A rodada de concessões aeroportuárias planejada pelo governo federal que inclui o aeroporto de Santos Dumont, no Rio de Janeiro, foi motivo de divergência entre os participantes da sessão de debates temáticos sobre o assunto promovida pelo Senado nesta sexta-feira (22). Enquanto representantes do governo e das companhias aéreas defenderam o edital, parlamentares e gestores da cidade e do estado do Rio de Janeiro pediram ajustes nas regras da concessão. O senador Carlos Portinho (PL-RJ) está entre os que defendem a revisão do edital. Ele argumenta que, da forma como está, com a previsão de ampliação da oferta de voos no Santos Dumont, isso poderá acarretar a competição desse aeroporto com o Aeroporto Internacional Tom Jobim, mais conhecido como Galeão.
Portinho foi um dos senadores que solicitaram esse debate.

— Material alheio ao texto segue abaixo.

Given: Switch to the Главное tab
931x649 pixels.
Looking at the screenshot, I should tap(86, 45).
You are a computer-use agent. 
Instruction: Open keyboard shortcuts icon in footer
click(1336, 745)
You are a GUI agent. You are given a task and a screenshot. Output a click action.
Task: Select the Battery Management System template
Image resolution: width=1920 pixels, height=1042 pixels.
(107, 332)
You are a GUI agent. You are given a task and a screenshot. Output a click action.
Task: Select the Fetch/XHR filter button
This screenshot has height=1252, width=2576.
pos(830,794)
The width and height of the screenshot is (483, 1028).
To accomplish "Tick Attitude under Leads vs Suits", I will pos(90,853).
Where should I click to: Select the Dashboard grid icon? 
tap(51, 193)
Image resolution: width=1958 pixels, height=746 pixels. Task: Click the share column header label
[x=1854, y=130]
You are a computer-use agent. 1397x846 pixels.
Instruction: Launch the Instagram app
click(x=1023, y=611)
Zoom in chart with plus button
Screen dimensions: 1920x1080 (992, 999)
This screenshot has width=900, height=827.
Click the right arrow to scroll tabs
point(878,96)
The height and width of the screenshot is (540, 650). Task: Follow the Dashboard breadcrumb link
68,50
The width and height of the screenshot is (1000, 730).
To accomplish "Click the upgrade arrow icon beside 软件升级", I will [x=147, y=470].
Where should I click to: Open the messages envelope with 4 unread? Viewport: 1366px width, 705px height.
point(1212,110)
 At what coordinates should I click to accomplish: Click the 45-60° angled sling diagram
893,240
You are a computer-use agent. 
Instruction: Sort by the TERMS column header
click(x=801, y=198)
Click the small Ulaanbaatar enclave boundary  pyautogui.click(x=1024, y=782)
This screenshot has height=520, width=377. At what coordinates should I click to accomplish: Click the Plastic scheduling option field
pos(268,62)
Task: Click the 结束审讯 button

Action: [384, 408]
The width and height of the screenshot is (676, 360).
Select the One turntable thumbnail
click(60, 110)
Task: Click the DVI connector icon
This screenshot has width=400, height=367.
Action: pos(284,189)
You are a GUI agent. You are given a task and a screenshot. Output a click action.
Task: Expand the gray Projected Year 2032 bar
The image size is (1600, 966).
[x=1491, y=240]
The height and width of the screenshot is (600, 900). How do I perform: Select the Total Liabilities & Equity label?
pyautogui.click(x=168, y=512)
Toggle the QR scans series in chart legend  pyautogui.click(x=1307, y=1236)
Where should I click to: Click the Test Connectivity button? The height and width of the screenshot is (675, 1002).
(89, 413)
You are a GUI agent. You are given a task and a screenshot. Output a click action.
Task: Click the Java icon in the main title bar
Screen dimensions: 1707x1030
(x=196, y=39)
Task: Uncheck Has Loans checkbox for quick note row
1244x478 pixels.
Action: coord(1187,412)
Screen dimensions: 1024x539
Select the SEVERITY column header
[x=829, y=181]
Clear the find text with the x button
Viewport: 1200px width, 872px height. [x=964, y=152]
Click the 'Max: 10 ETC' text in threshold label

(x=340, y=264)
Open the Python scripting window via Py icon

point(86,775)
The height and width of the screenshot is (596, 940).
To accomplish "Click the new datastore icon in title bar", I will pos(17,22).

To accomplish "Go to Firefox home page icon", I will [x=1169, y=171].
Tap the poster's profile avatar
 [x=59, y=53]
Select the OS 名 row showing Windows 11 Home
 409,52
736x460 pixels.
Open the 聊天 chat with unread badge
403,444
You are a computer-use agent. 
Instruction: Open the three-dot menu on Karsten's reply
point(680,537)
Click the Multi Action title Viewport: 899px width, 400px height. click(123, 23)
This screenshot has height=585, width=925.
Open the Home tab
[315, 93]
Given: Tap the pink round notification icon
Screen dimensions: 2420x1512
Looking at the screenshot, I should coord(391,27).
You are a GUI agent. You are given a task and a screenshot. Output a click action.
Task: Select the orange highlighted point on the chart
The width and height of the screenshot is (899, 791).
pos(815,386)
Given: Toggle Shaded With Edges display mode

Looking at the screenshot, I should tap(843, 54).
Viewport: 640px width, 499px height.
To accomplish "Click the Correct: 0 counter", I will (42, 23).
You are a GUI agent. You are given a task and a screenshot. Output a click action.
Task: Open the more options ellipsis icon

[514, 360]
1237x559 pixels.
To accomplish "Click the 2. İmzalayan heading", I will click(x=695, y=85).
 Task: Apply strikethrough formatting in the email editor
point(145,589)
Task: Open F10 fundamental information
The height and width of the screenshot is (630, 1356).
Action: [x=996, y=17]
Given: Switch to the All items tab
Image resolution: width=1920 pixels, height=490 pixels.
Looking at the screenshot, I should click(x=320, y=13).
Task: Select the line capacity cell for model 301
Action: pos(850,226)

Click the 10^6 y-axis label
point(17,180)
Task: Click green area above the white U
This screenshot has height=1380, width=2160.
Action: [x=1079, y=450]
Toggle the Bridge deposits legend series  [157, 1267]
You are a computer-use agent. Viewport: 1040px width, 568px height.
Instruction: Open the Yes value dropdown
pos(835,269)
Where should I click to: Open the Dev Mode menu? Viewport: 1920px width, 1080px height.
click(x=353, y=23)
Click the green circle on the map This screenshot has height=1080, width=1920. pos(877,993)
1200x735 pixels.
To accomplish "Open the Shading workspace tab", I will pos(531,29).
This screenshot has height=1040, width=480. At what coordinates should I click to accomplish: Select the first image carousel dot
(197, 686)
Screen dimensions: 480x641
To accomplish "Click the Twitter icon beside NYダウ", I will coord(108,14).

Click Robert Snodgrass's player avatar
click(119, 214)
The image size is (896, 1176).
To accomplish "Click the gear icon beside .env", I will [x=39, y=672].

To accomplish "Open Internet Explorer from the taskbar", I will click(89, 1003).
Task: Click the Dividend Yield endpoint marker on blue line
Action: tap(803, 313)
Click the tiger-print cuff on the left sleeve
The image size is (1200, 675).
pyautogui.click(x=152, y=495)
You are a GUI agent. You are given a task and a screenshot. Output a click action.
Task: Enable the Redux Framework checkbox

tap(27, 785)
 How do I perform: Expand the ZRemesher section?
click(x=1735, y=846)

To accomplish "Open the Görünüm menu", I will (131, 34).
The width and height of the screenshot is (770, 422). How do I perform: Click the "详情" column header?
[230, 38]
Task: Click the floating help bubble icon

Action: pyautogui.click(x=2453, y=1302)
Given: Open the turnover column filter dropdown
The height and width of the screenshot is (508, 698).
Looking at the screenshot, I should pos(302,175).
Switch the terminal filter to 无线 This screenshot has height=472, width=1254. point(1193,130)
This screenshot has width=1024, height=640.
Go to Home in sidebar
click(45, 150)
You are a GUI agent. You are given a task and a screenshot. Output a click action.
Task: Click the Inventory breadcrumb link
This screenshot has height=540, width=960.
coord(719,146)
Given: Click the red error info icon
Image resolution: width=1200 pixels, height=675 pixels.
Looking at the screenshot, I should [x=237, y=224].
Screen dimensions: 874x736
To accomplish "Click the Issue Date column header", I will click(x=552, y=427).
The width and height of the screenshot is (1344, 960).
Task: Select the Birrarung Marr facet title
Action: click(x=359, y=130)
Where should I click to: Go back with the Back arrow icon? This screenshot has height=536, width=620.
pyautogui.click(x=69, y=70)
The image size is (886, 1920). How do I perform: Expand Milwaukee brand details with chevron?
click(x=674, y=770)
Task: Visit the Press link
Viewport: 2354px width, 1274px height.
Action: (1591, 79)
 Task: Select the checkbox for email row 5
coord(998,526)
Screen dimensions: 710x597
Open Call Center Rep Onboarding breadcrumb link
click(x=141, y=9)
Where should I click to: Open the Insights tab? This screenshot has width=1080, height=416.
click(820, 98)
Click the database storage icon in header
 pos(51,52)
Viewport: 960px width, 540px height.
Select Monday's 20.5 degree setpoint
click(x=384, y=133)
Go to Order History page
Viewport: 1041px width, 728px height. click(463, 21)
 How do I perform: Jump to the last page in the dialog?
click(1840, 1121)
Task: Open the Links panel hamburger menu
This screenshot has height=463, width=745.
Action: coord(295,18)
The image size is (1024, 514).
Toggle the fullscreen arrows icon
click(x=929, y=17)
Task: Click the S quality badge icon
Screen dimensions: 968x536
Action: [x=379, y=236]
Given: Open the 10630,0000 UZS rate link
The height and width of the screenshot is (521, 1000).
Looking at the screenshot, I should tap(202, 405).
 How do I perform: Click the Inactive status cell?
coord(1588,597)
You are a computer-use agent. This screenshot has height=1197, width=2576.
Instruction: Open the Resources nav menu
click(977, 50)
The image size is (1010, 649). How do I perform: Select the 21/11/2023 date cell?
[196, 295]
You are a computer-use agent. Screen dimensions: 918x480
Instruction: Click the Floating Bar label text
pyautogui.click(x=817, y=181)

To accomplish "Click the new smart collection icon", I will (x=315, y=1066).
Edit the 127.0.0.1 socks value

Ele declarou que é favorável à concessão, mas fez um apelo para que o governo federal revise o edital. Para o senador, a proposta abre brechas, numa espécie de “burla”, em relação a impactos estruturais, ambientais e de segurança para ampliar a movimentação do terminal Santos Dumont — o que pode ocorrer, segundo ele, em detrimento do Aeroporto do Galeão.
— Considerando que há uma vocação distinta entre os aeroportos do Galeão e o de Santos Dumont, por que o edital não traz a mesma limitação que houve no caso do Aeroporto de Pampulha, em Minas Gerais? Isso poderia ser feito justamente para que não haja uma concorrência predatória entre aeroportos na mesma cidade, na medida em que, no Aeroporto de Santos Dumont, inclusive, está prevista a possibilidade de voos até mesmo internacionais, além dos voos domésticos que vêm sendo transferidos, com maior volume, com maior frequência, já desde o ano de 2020 — argumentou o senador.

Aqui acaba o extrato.